*** Data for this exercise ***
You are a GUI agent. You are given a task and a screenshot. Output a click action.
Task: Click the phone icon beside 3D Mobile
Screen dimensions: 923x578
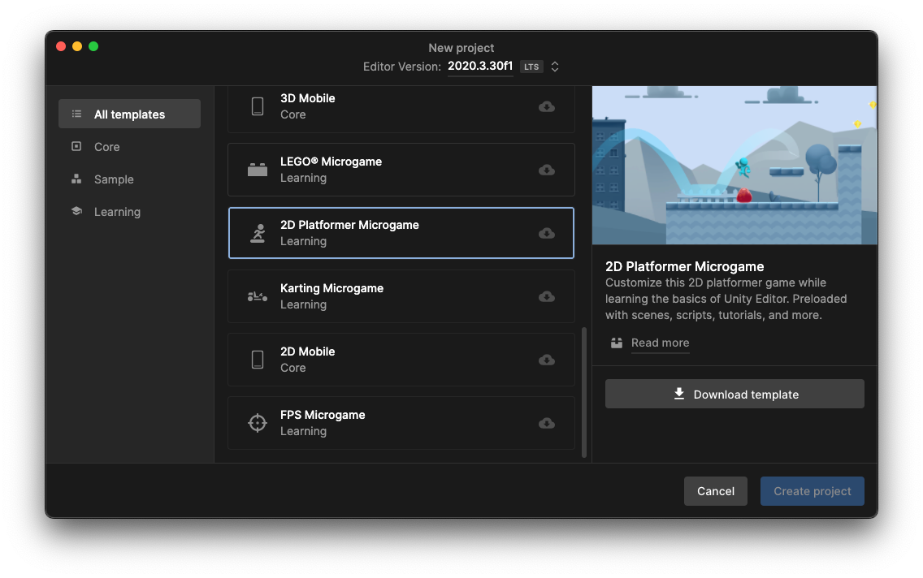pos(257,106)
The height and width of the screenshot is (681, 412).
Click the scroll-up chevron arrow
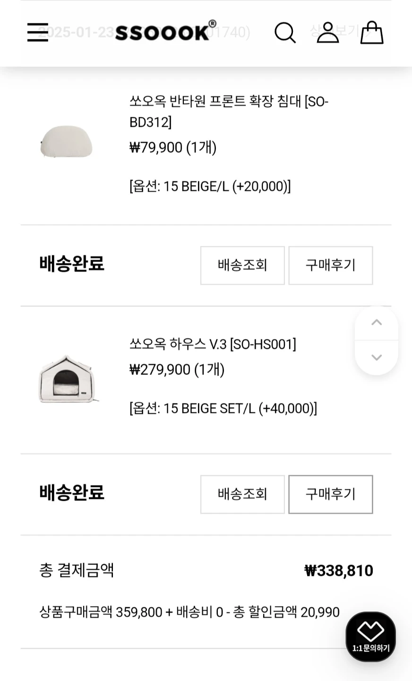coord(377,323)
***
◆ **Exercise description**
Although the records contain pictures, only the text should be copied, exactly as it stands.

◆ **Output for this task**
You are a GUI agent. You are given a task and a screenshot. Output a click action.
Task: Click the phone icon beside 3D Mobile
Screen dimensions: 923x578
pos(257,106)
The height and width of the screenshot is (681, 412).
Click the scroll-up chevron arrow
coord(377,323)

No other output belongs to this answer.